## [TASK PROMPT]
Express the lines that begin at the one containing "You are a computer-use" and continue through the end of the records as a JSON list of strings, one string per line, leaving out blank lines and any pictures.

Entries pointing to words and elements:
================
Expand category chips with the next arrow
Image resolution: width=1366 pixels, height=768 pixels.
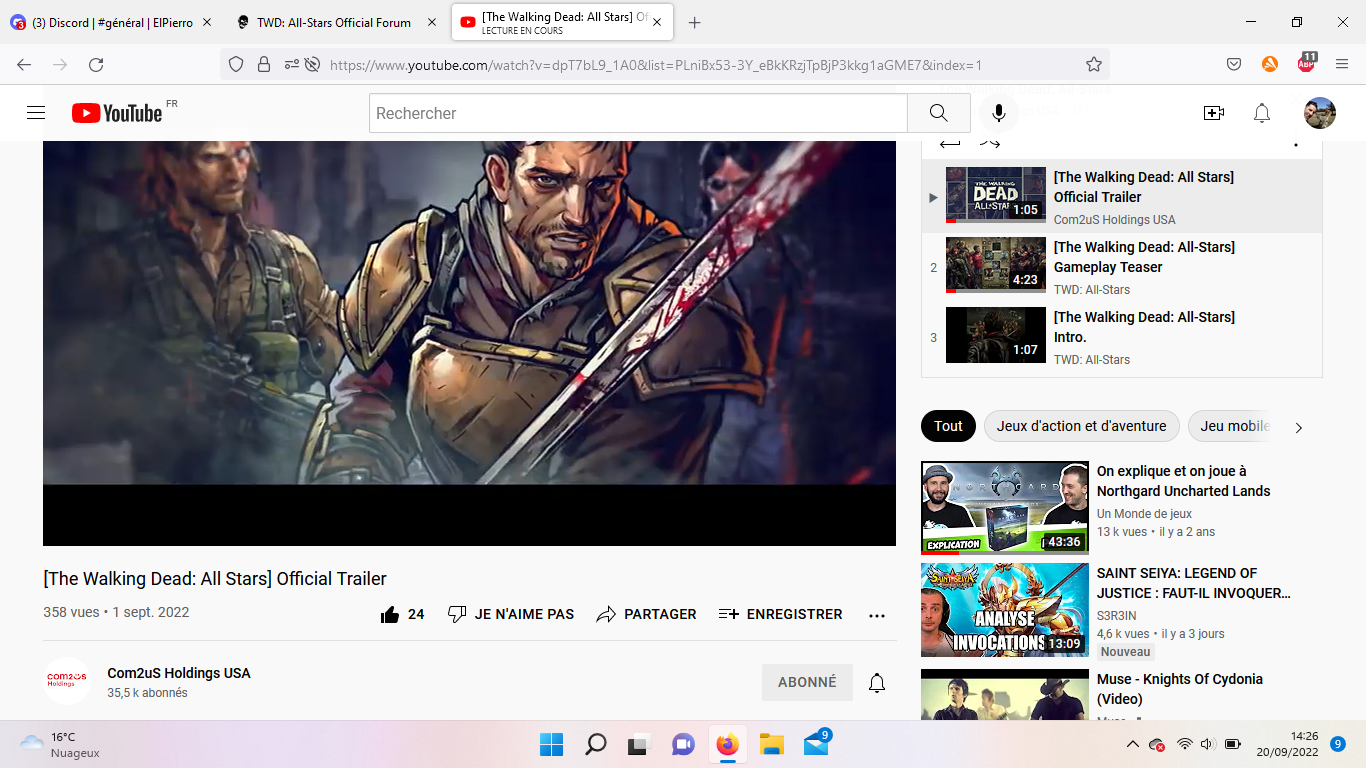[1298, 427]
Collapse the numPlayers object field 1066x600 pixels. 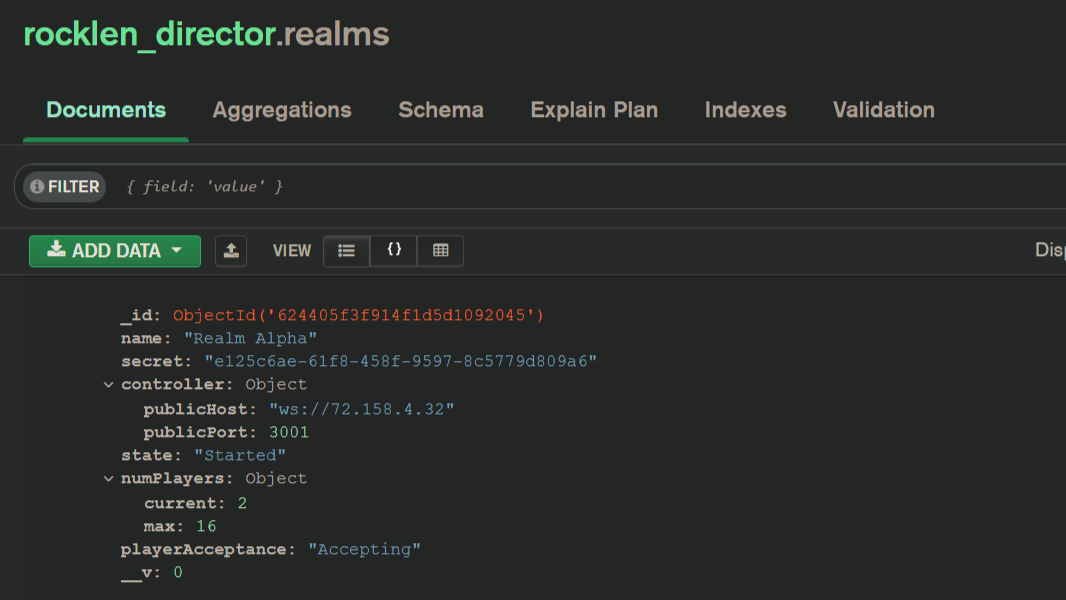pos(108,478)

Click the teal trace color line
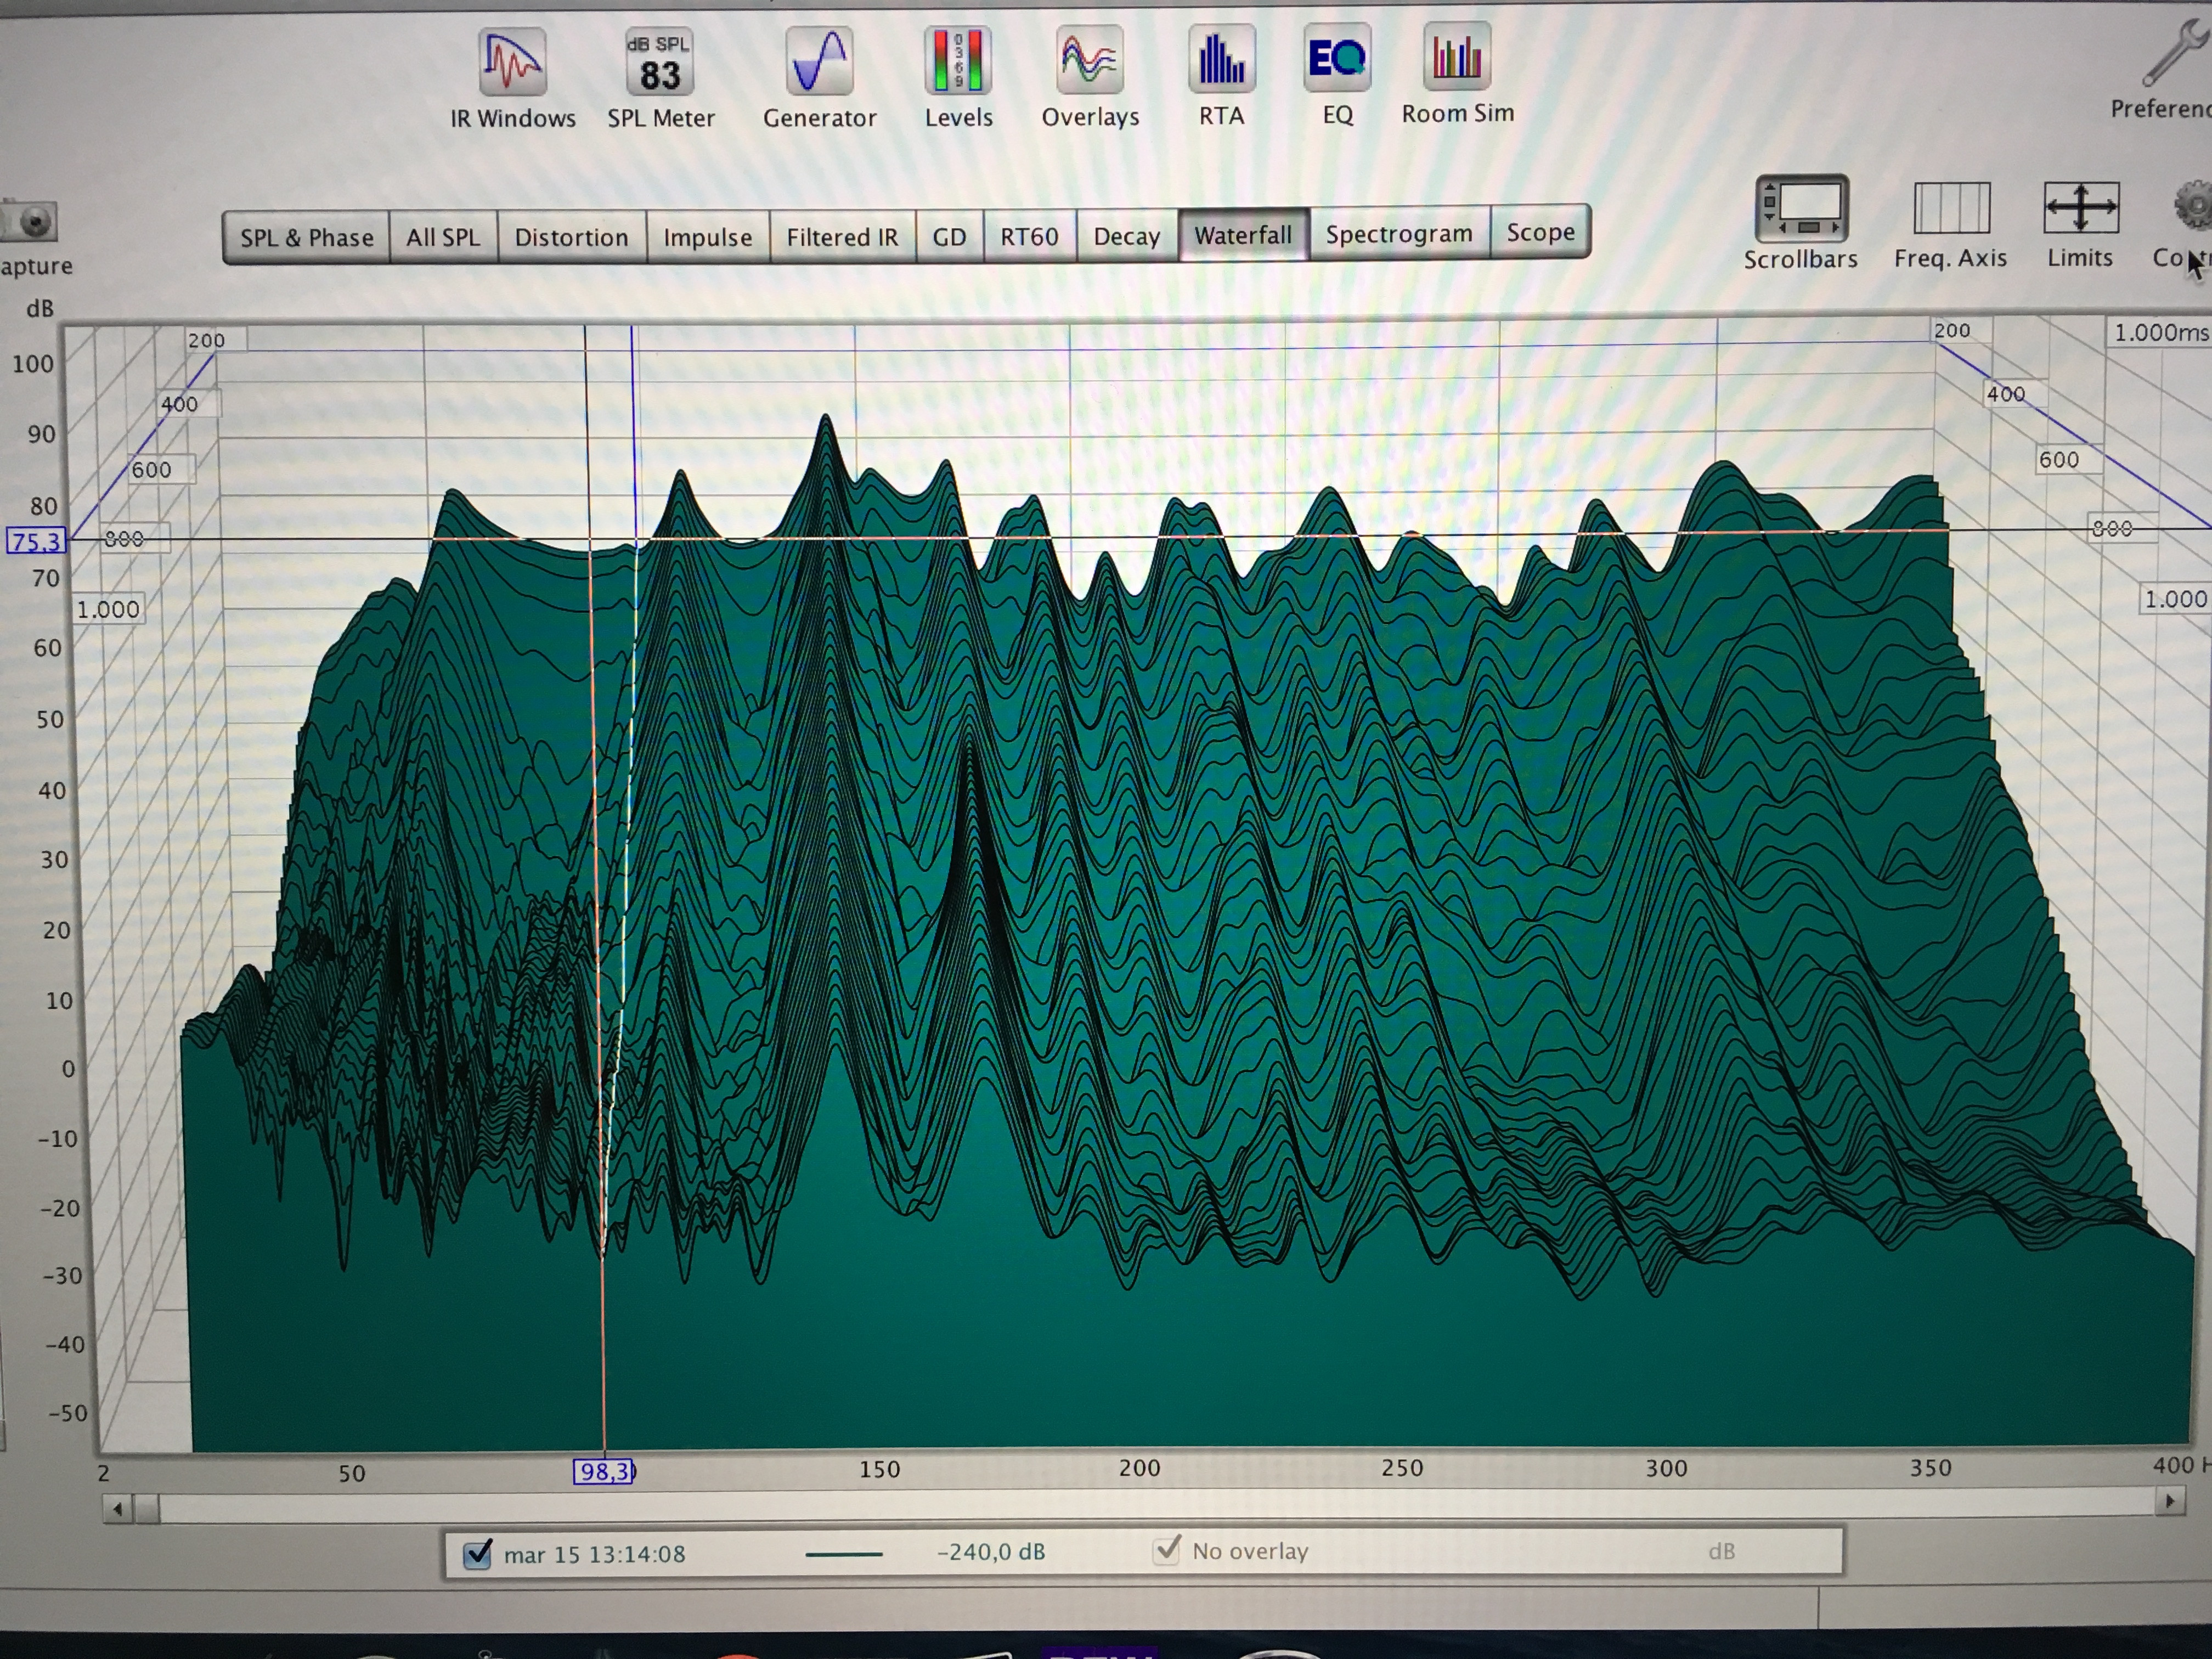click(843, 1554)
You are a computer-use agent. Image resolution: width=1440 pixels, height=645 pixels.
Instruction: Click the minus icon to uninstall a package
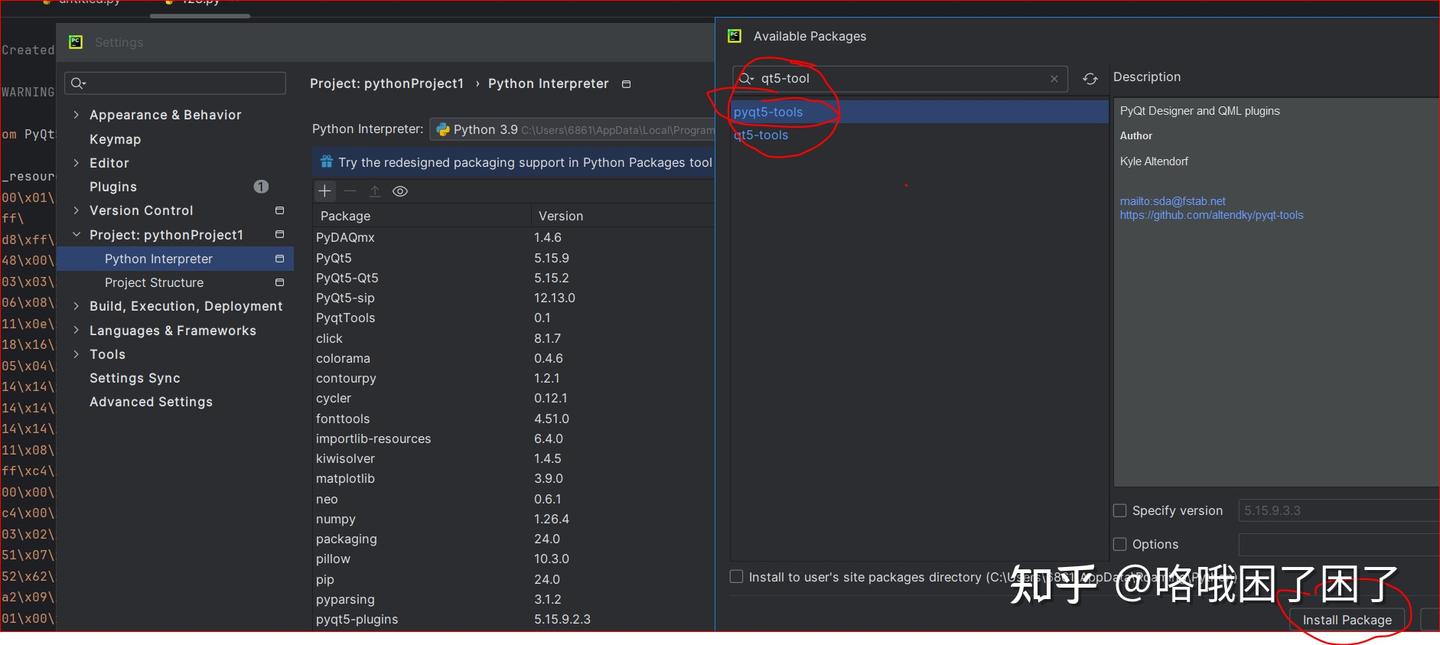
================
## [ANSWER FOR THE TASK]
[
  "You are a computer-use agent. Image resolution: width=1440 pixels, height=645 pixels.",
  "Instruction: Click the minus icon to uninstall a package"
]